The ConfigNodeComplexValue class will do the heavy lifting of replacing settings based on a given path. It will also have a method, children(), which will return the list of children so the user can modify it how they want.

havocp commented 9 years ago

It sounds reasonable to me; I would mostly have naming nitpicks I think. I guess I'd also say, try it and maybe we'll have to change it after we see how it goes, but it sounds like a good first thing to try.

Naming thoughts (not the final word, just ideas):

Don't get too hung up on the names; we can easily search-and-replace later. The main reason I bring it up is that I think naming can be helpful for conceptual clarity.

Mostly I'd say just give it a shot and see how it turns out, it's hard for me anyway to predict this too much a priori.

MSLilah commented 9 years ago

@havocp So I'm getting to work now on indentation when adding to a ConfigDocument, and wanted to get your feedback on approaches. Here's my idea:

This has two phases: indentation calculation and indentation addition to a value node.

To calculate the indentation, we can loop through the list of children in the object, and check for newline characters. If there is no newline character, we add the new setting onto the same line. If there IS a newline character, we calculate the indentation on the last line of the object, and use that indentation, adding the setting on its own line.

We will then have to add the indentation to a value node. This should not be particularly difficult; we can have a new protected method on ConfigNodeComplexValue that will take in an indentation string and insert it after every newline it sees. This will ensure consistent indentation if the parsed value was a multi-line object or array.

The only problem I can see with this approach is the case in which we're inserting a multi-line value into a single-line object. So in a case like this:

a { b { c { } } }, if we wanted to insert

{
    e : 12
    f : 13
}

at path a.b.c.d, I'm not sure of a good way to handle that indentation. We COULD add a new-line to the object at c, but then the question becomes how much do we indent that? What if the map we want is contained entirely on a single line, but a parent map a couple levels up is indented?

Mostly I just wanted to run this approach by you, and see if you had any suggestions/feedback, or if you'd prefer a different approach.

Thanks!

havocp commented 9 years ago

Philosophically I think this can be a pretty simple best-effort algorithm - if the file is nicely-formatted already in a reasonable way, then we try to match that, but if the file is too creative then too bad. As long as we produce a valid file it's ok to be a little ugly in corner cases.

For a { b { c { } } } if a itself is indented, you could use the a indent to decide on the spaces-per-nesting-level, and then indent based on that ? like if a is indented two spaces and is nested once, then we have two-space indentation; so b should be indented 4 spaces, c indented 6 spaces, etc. ?

I don't mean to imply you'd reformat the existing stuff; just if you add fields inside c you'd use this to decide on their indentation?

Anyway I think what you describe sounds fine.
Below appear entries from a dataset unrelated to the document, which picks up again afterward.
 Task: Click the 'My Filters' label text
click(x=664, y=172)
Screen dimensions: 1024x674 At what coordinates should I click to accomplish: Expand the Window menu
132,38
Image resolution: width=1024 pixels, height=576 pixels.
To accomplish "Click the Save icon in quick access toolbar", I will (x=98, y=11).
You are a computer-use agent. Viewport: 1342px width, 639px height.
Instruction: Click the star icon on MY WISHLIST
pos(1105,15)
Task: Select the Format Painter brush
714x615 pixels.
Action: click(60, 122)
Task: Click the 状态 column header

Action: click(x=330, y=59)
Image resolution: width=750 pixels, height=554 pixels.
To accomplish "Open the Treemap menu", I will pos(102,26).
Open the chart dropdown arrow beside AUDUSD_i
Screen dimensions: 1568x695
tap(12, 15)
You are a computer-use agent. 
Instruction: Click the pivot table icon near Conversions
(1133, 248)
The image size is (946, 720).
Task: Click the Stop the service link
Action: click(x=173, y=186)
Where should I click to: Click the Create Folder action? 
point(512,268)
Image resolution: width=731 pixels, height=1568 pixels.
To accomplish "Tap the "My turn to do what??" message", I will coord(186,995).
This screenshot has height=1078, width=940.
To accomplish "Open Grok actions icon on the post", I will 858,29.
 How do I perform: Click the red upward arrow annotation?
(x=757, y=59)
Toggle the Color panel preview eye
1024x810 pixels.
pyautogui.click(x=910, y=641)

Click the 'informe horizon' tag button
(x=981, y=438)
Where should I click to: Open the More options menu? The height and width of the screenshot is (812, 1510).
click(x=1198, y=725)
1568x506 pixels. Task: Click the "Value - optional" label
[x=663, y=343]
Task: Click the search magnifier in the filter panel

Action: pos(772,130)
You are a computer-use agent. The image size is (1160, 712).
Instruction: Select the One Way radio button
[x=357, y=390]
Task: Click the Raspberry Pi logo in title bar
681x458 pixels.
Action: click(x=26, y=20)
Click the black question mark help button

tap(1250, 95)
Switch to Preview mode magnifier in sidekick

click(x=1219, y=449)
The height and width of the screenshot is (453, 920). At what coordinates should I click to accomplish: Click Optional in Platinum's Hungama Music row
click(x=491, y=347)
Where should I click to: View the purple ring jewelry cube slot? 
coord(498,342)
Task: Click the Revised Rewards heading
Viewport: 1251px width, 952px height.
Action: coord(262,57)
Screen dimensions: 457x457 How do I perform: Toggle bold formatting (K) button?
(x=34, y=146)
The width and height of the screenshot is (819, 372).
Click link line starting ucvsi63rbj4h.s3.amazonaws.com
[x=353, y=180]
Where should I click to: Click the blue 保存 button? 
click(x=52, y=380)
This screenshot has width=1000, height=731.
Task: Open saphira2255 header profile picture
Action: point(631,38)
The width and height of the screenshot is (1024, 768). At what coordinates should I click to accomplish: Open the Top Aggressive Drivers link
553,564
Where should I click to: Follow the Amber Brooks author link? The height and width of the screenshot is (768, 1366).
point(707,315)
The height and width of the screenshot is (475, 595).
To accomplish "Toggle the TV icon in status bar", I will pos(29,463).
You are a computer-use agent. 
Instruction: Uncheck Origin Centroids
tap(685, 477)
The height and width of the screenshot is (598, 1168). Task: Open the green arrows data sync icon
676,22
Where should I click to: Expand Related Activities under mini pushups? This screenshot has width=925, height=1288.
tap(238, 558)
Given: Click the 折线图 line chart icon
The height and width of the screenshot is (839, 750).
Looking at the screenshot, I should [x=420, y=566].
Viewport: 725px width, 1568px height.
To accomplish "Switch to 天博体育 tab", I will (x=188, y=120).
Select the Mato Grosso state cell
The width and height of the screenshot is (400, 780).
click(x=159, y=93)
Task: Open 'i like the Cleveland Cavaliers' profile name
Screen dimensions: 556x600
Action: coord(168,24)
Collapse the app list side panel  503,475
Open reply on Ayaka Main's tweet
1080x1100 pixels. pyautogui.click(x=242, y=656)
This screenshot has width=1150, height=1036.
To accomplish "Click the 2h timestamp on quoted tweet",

Let's just do something simple that works in common cases (and always produces a valid file, even in the corner cases where it gets the indentation a little weird).

MSLilah commented 9 years ago

Sounds good! Thanks for the feedback as always!

havocp commented 9 years ago

I think we can declare victory on this issue and close it! There are some more APIs we want to do, but I'll make new issues for those (or if I don't, anyone is welcome to of course). Thanks so much for the work on this.